The door smacked against the wall as he rolled his wheelchair over the threshold.
I guessed I was having a party after all.
CHAPTER 11
Rebecca Macklin
Dr. Amadi decided to put my father in the hospital for tests and observation. He was shocked by the amount of weight loss since the appointment a year ago, and equally taken aback by the severity of the dementia. Twelve months before, my father had been lucid enough to carry on a conversation, discuss his medication options, understand that the progression of Alzheimer’s disease was a very individual thing. He was concerned about his disease laying further burdens on Hanna Beth. He was worried about Teddy’s understanding of what was happening. He was pragmatic, determined to control his diet, sell his golf cart, and start walking the course, on the theory that a healthy body would prevent decay of the mind.
“This was a
year
ago?” I asked, as Dr. Amadi and I stood in the hall talking, while my father waited inside the examination room with a nurse. Somehow, my father had decided he was in for broken ribs, an injury he’d sustained after a load of oil field pipe fell from a transport trailer when we were living in Saudi.
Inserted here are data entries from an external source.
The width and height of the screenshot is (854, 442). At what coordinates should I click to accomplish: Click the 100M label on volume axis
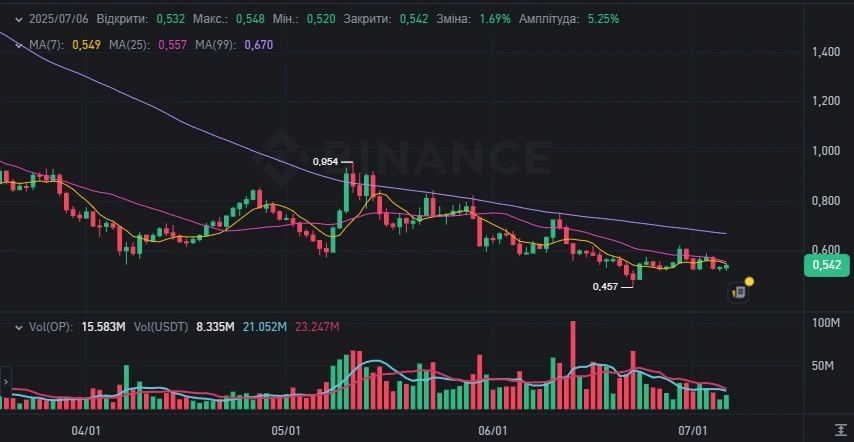[x=826, y=324]
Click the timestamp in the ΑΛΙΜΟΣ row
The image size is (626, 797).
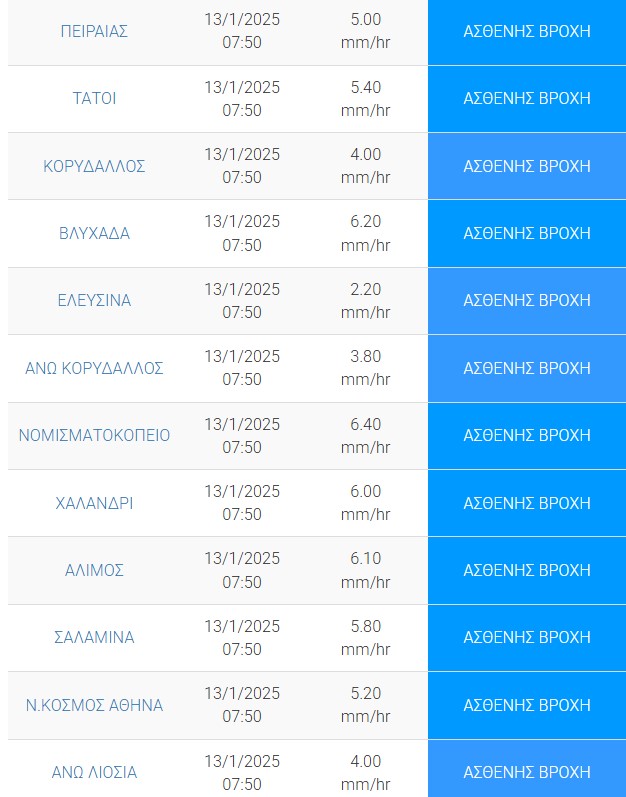(242, 570)
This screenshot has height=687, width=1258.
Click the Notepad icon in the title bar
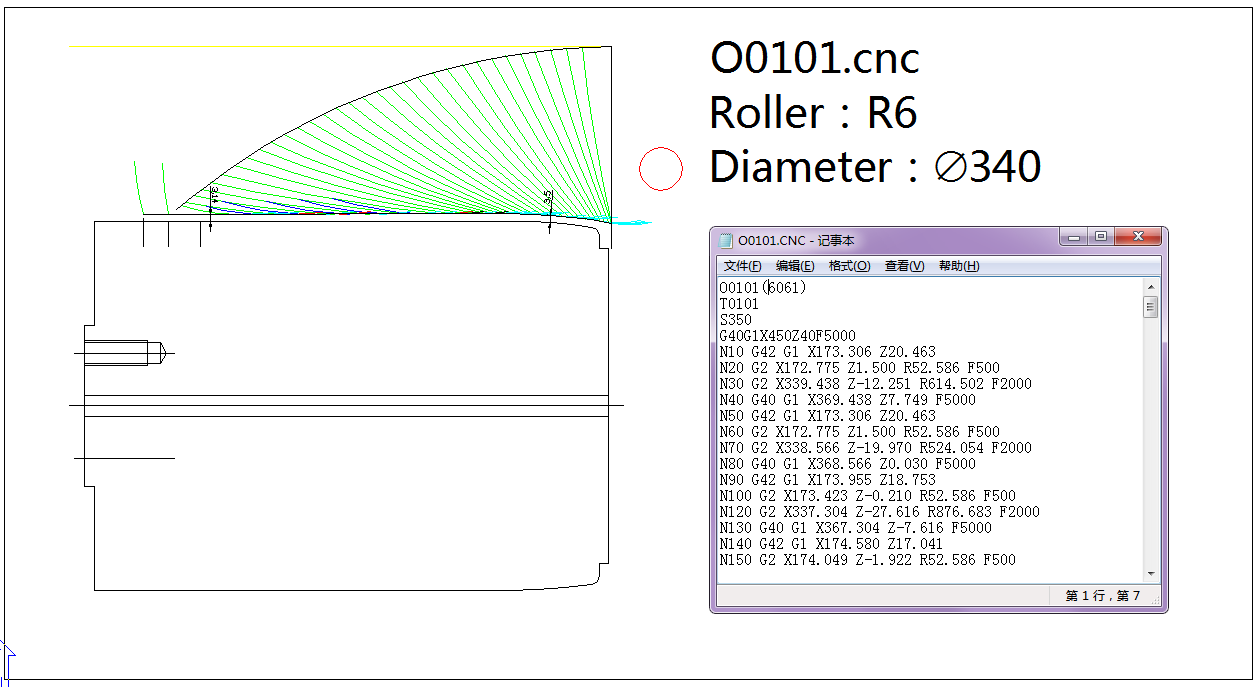pyautogui.click(x=725, y=238)
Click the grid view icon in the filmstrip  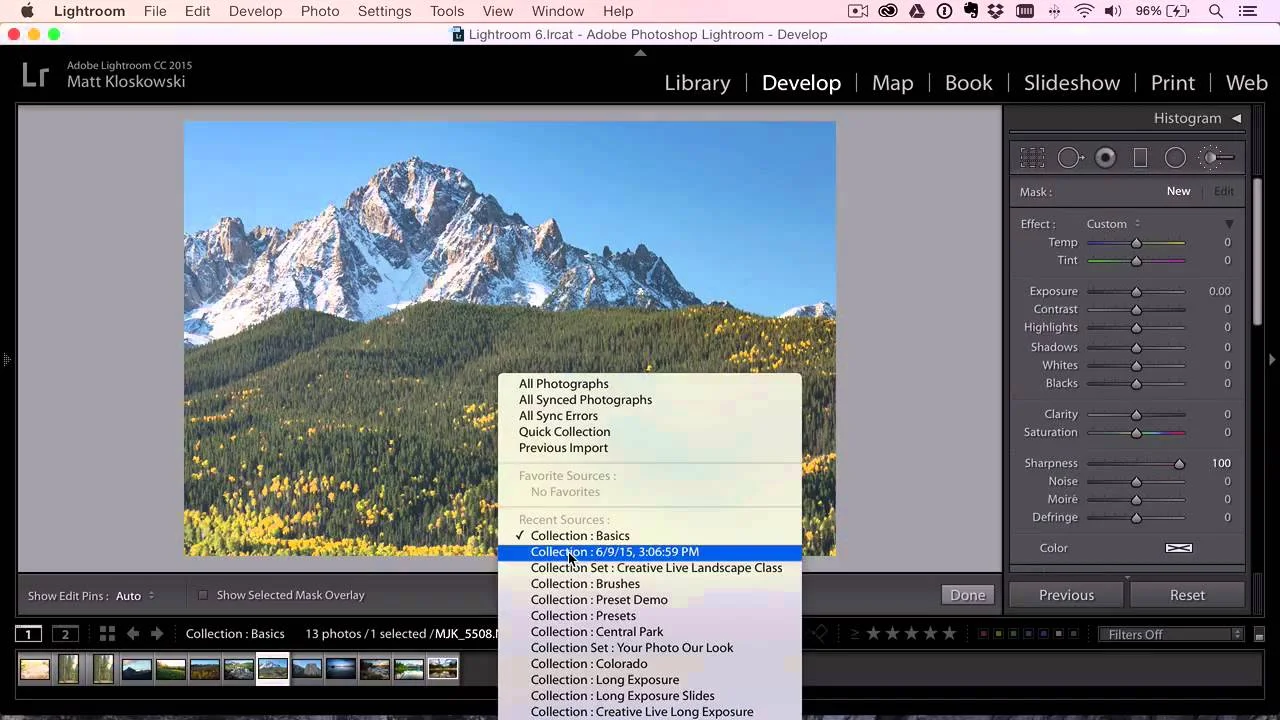pos(107,633)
I could hear him on the other side of the door telling the nurse about the accident as if it had just happened. She was patiently playing along as she tried to convince him to put on his clothes.
Dr. Amadi checked his file again. “Yes. It has been . . . thirteen months. We have not seen him since that time,” he answered in the rhythmic cadence of a thick Indian accent. He was a small man with a dark birthmark on his left cheek, and brusque, matter-of-fact mannerisms my mother would have hated. She never liked doctors who kept everything on a clinical level, who couldn’t find time to chitchat about her emotional state, her various dreams, intuitions, herbs, and visualizations that had always, she was certain, forced her lupus into remission.
“Do you know why he hasn’t been in since then?” I asked, thinking,
Why was this man, diagnosed with a progressive disease, allowed to slip off the radar?
According to the records, Dr. Amadi had been my father’s and Hanna Beth’s doctor for several years.
He gave me a cool look, perceiving criticism, perhaps. “One would assume they had chosen to consult a geriatric specialist.”
Without his files?
I tamped down the question. The fact was that, right now, I desperately needed Dr. Amadi’s cooperation. “They’ve had some kind of home care provider. Most of his recent prescriptions were filled online.”